◆ EXERCISE BRIEF: Among the entries below, take the line with "Screen dimensions: 1360x738" and the line with "Click the x2", and output them and every line between them exactly, with nothing else.

_ _ _ _

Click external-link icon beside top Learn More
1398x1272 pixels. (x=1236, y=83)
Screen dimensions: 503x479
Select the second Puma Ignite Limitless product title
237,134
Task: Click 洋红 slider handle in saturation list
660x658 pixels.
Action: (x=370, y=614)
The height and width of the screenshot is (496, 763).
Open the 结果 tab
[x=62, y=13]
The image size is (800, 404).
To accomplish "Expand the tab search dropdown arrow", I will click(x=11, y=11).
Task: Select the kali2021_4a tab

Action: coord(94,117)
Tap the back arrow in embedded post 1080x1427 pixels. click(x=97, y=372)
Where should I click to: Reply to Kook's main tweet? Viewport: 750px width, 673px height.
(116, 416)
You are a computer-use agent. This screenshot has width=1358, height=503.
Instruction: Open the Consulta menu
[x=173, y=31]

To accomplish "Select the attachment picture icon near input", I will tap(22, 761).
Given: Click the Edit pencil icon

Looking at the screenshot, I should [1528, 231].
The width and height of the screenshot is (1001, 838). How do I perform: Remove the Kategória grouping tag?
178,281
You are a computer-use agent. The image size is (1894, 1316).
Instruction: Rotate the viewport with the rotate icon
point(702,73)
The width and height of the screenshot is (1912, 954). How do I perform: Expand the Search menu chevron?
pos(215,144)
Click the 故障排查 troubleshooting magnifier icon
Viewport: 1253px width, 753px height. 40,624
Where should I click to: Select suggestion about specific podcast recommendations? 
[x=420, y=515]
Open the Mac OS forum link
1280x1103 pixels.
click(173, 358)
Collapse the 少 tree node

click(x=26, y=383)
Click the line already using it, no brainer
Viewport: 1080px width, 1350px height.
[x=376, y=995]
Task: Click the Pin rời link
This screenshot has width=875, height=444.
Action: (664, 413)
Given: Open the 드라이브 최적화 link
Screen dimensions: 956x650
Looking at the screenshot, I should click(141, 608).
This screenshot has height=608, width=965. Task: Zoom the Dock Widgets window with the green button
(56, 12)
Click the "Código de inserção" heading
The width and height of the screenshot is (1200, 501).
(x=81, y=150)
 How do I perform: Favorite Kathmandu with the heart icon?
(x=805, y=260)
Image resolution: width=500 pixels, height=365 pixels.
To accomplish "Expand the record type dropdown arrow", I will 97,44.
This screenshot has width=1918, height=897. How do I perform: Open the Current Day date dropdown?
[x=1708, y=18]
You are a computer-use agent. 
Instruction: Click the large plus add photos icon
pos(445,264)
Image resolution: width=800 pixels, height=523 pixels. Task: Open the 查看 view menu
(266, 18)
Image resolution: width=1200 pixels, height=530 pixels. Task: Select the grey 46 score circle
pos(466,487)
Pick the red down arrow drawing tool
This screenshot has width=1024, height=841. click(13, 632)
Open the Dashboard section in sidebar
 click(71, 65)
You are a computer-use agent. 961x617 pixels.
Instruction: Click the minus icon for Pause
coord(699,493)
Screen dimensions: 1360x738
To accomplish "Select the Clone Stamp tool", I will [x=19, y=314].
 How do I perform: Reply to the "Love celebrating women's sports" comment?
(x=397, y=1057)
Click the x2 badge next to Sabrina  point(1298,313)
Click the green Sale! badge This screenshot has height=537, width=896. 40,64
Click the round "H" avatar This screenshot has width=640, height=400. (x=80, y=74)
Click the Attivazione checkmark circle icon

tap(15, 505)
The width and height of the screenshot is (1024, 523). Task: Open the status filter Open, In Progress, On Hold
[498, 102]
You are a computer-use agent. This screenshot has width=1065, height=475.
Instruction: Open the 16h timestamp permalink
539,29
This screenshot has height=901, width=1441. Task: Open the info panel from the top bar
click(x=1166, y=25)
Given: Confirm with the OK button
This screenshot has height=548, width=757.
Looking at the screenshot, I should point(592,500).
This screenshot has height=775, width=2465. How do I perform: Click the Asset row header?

_ _ _ _

◆ WRITTEN SOLUTION:
Screen dimensions: 1360x738
To accomplish "Select the Clone Stamp tool", I will [x=19, y=314].
 How do I perform: Reply to the "Love celebrating women's sports" comment?
(x=397, y=1057)
Click the x2 badge next to Sabrina  point(1298,313)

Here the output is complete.